YOUTHINDONESIA - Fenomena sejumlah sekolah yang kekurangan murid di berbagai daerah belum mendapat tanggapan dari pemerintah.
Menghadapi persoalan tersebut, Menteri Dalam Negeri (Mendagri) memilih tidak memberikan komentar saat dimintai respons oleh awak media.
Ditemui di Kompleks Parlemen, Senayan, Jakarta, Kamis, 16 Juli 2026, Mendagri Muhammad Tito Karnavian hanya tersenyum tanpa memberikan jawaban saat ditanya mengenai maraknya sekolah yang sepi peminat pada tahun ajaran baru.
Meski wartawan kembali mencoba meminta tanggapan, Tito tetap tidak memberikan penjelasan maupun komentar terkait isu tersebut.
Sebelumnya, Koordinator Jaringan Pemantau Pendidikan Indonesia (JPPI) Ubaid Matraji menilai persoalan tersebut bukan disebabkan Indonesia kekurangan anak.

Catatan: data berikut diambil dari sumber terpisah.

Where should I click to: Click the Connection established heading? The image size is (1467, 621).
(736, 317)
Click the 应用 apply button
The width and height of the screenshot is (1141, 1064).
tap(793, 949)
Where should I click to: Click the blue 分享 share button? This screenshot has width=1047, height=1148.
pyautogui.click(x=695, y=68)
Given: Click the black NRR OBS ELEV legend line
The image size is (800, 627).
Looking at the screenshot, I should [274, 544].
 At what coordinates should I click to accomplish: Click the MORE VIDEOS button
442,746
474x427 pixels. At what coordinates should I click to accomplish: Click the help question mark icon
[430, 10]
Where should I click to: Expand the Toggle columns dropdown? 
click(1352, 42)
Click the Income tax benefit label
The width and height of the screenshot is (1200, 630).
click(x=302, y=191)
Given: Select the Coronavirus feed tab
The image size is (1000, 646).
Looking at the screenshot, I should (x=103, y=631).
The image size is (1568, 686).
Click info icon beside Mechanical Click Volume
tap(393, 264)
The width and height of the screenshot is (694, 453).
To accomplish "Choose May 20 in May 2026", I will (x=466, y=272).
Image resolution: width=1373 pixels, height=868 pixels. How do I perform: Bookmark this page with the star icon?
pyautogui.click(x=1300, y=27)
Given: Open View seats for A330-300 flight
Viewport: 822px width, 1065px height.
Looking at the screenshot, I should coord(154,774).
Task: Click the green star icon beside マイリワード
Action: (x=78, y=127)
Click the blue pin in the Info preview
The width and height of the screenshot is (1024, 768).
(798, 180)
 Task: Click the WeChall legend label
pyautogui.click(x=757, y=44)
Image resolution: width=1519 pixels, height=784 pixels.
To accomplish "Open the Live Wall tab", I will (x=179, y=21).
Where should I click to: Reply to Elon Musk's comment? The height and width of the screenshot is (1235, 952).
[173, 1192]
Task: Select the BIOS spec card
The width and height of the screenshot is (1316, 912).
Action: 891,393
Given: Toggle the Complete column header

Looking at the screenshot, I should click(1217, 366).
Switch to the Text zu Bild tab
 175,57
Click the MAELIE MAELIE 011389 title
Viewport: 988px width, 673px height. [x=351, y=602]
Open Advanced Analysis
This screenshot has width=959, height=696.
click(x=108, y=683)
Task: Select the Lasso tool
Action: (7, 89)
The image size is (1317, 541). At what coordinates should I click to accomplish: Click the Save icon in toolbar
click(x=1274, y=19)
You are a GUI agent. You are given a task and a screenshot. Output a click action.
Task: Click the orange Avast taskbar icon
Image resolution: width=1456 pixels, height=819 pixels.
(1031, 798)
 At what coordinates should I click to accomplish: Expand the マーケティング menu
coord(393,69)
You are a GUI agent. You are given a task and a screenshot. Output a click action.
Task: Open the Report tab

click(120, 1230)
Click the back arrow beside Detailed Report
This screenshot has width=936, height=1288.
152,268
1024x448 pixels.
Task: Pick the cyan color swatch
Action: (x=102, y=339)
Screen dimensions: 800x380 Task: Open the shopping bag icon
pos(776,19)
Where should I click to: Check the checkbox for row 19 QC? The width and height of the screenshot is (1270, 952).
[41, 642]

"Masalahnya bukan Indonesia kekurangan anak, tetapi distribusi anak, mutu sekolah, dan tata kelola penerimaan murid yang tidak merata," kata Ubaid, Senin, 13 Juli 2026.
Di sisi lain, Anggota Komisi X DPR RI Habib Syarief Muhammad juga meminta pemerintah menyusun peta pendidikan yang lebih komprehensif.
"Perlu ada satu peta yang lebih lengkap berkaitan dengan siswa ini," ujar Habib saat ditemui di Kompleks Parlemen, Senayan, Jakarta, Rabu, 15 Juli 2026.